Enantioselective Total Synthesis of (−)‐Candelalides A, B and C: Potential Kv1.3 Blocking Immunosuppressive Agents

Potential immunosuppressive agents : Candelalides A, B and C (see figure), novel blockers of the voltage‐gated potassium channel Kv1.3, have been efficiently synthesized for the first time in a convergent and unified manner starting from (+)‐5‐methyl‐Wieland–Miescher ketone. The method explored has potential for preparing various types of candelalide analogues for the structure–activity relationship studies.Novel Kv1.3 blocking immunosuppressants, (−)‐candelalides A, B and C, were efficiently synthesized for the first time in a convergent and unified manner starting from (+)‐5‐methyl‐Wieland–Miescher ketone.
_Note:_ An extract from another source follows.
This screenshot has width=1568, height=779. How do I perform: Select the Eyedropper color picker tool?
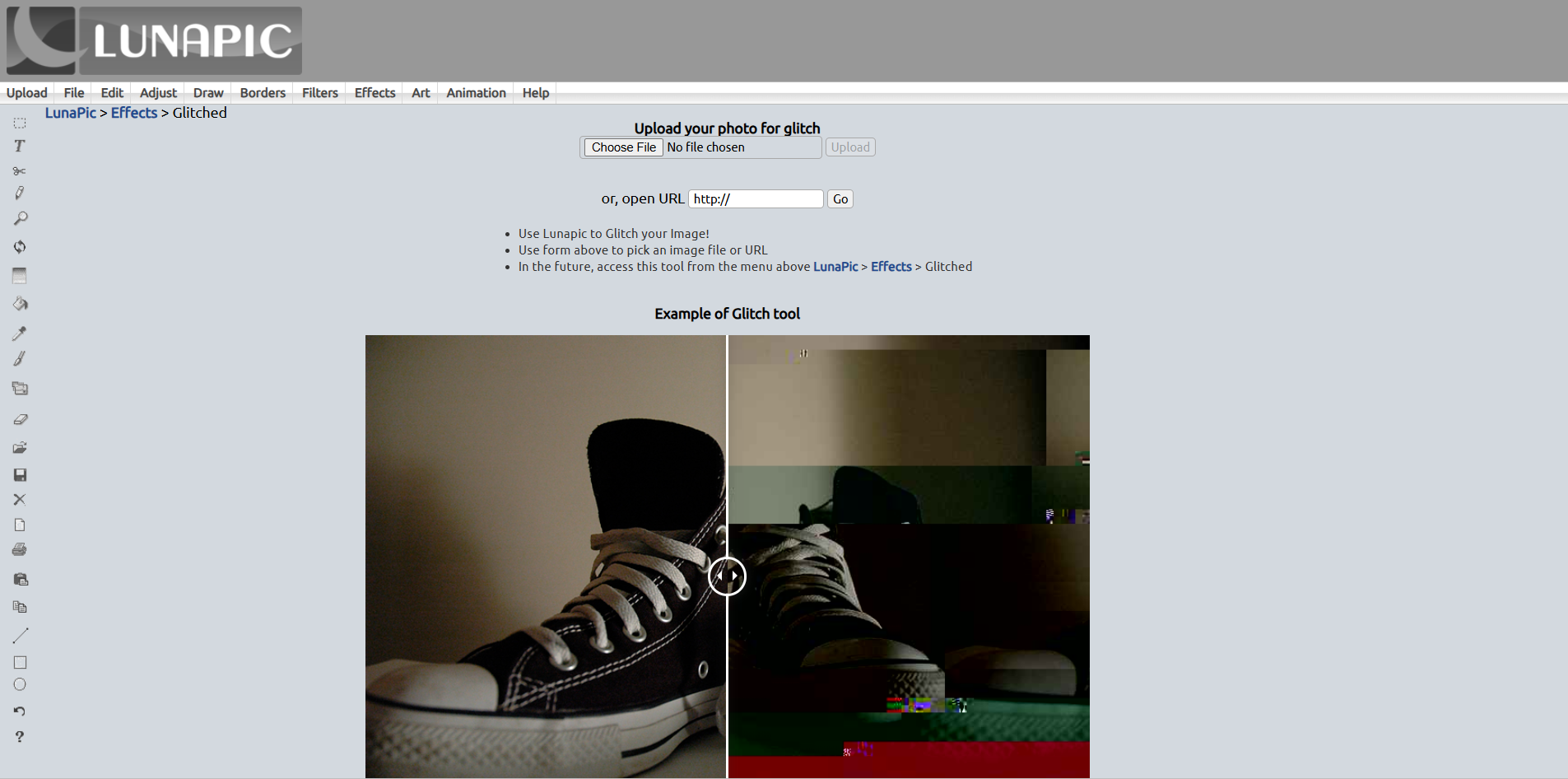20,333
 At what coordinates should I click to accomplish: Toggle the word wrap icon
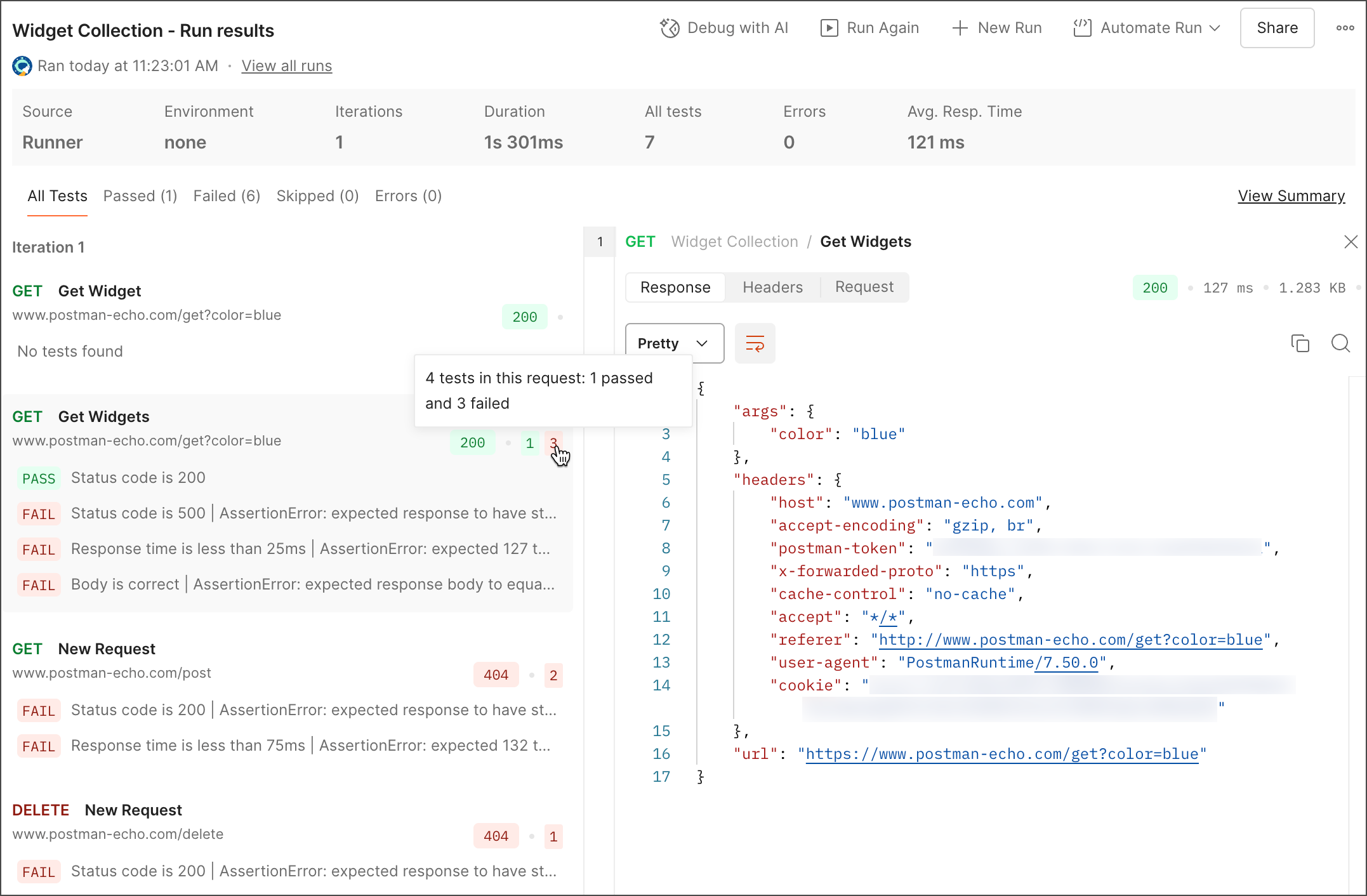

The synthetic method involved the following key steps: i) a strategic [2,3]‐Wittig rearrangement of a stannylmethyl ether to install the stereogenic center at C9 and the exo ‐methylene function at C8 present in the decalin portion; ii) a straightforward coupling of a trans ‐decalin portion (BC ring) and a γ‐pyrone moiety through the C16C3′ bond to assemble the requisite carbon framework; and iii) a construction of a characteristic di or tetrahydropyran ring (A ring) by internal nucleophilic ring closure of a hydroxy aldehyde or a hydroxy epoxide. The present total synthesis has fully established the absolute configuration of these natural products.